- **Exercise**:
Copy out the text lines of the material below word for word, leaving out the pictures.

- **Raw data**:
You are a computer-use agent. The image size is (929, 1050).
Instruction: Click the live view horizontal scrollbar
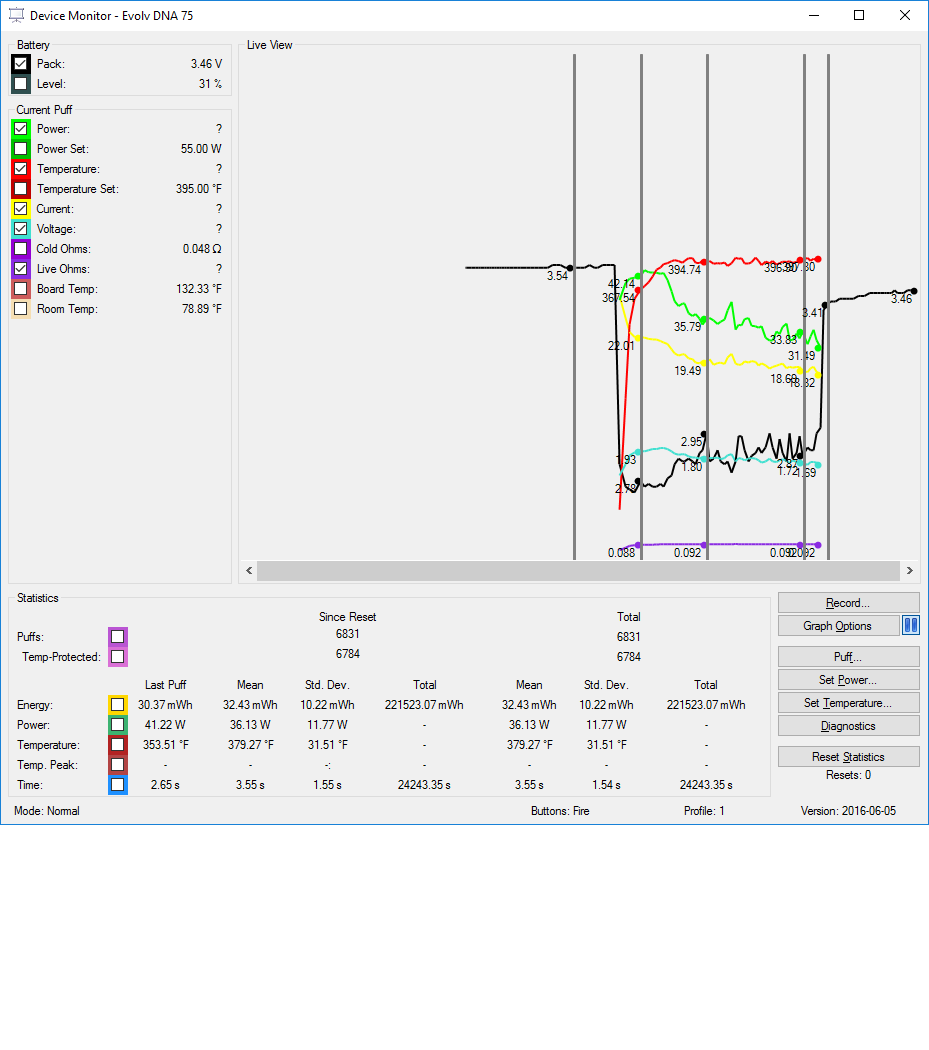point(578,571)
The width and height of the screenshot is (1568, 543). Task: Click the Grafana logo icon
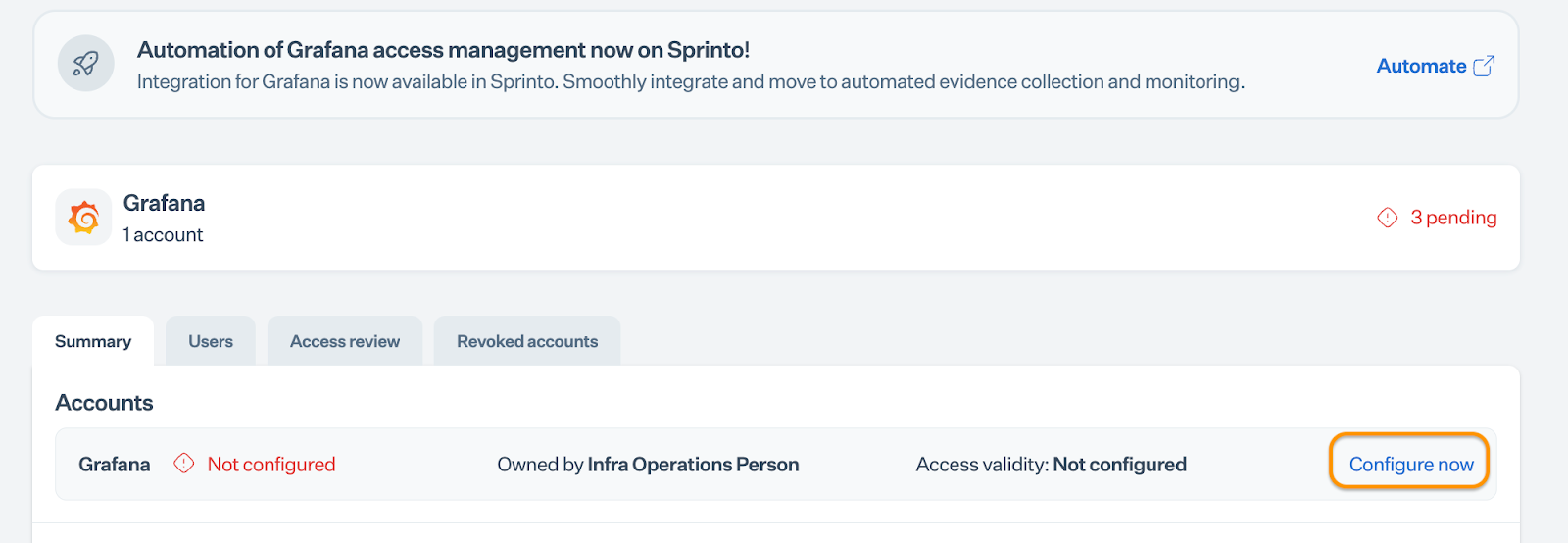[x=84, y=218]
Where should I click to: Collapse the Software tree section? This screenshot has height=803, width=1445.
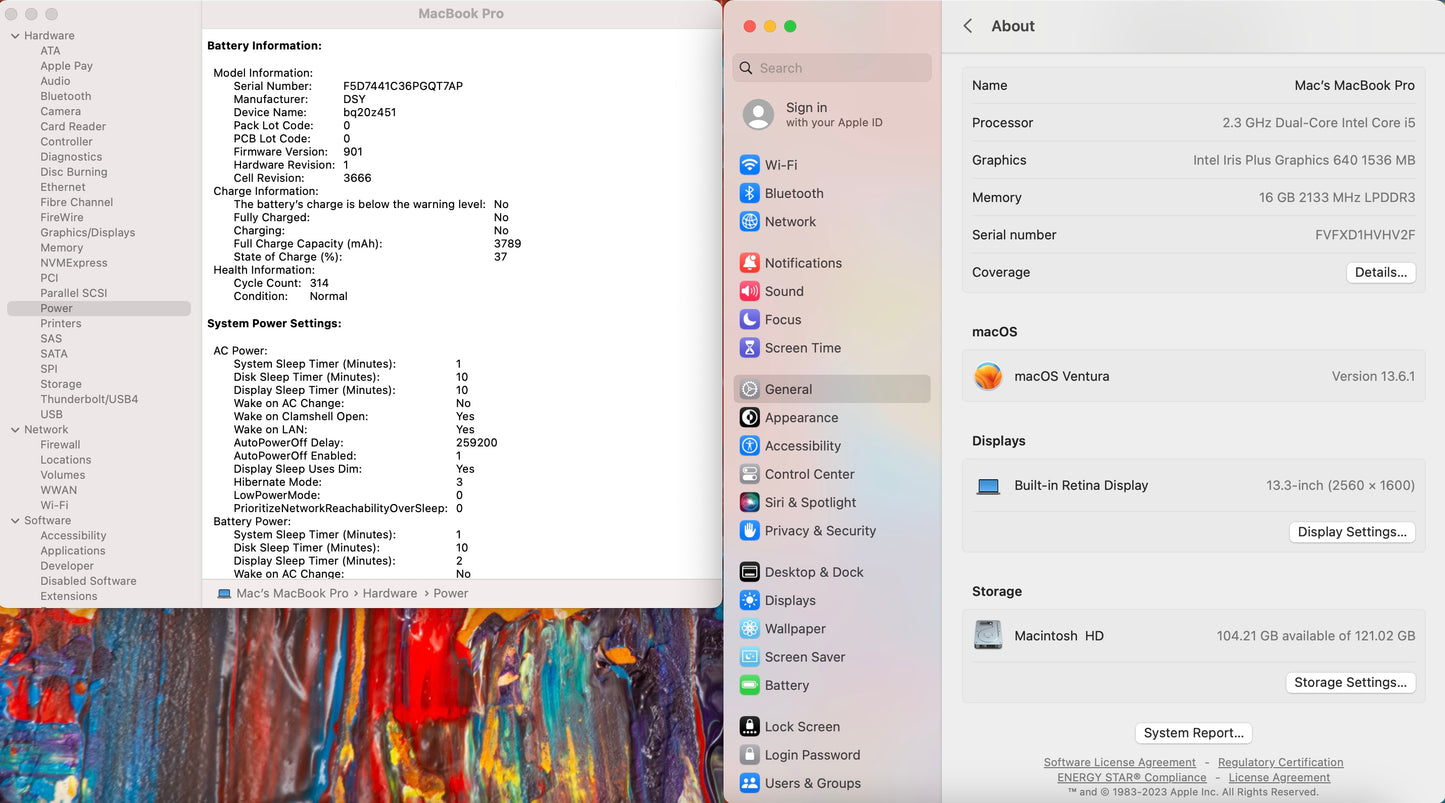(15, 521)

- **Response**:
You are a computer-use agent. The image size is (929, 1050).
Instruction: Click the live view horizontal scrollbar
point(578,571)
The width and height of the screenshot is (1568, 543). Task: Click the Grafana logo icon
[x=84, y=218]
Where should I click to: Collapse the Software tree section? This screenshot has height=803, width=1445.
(15, 521)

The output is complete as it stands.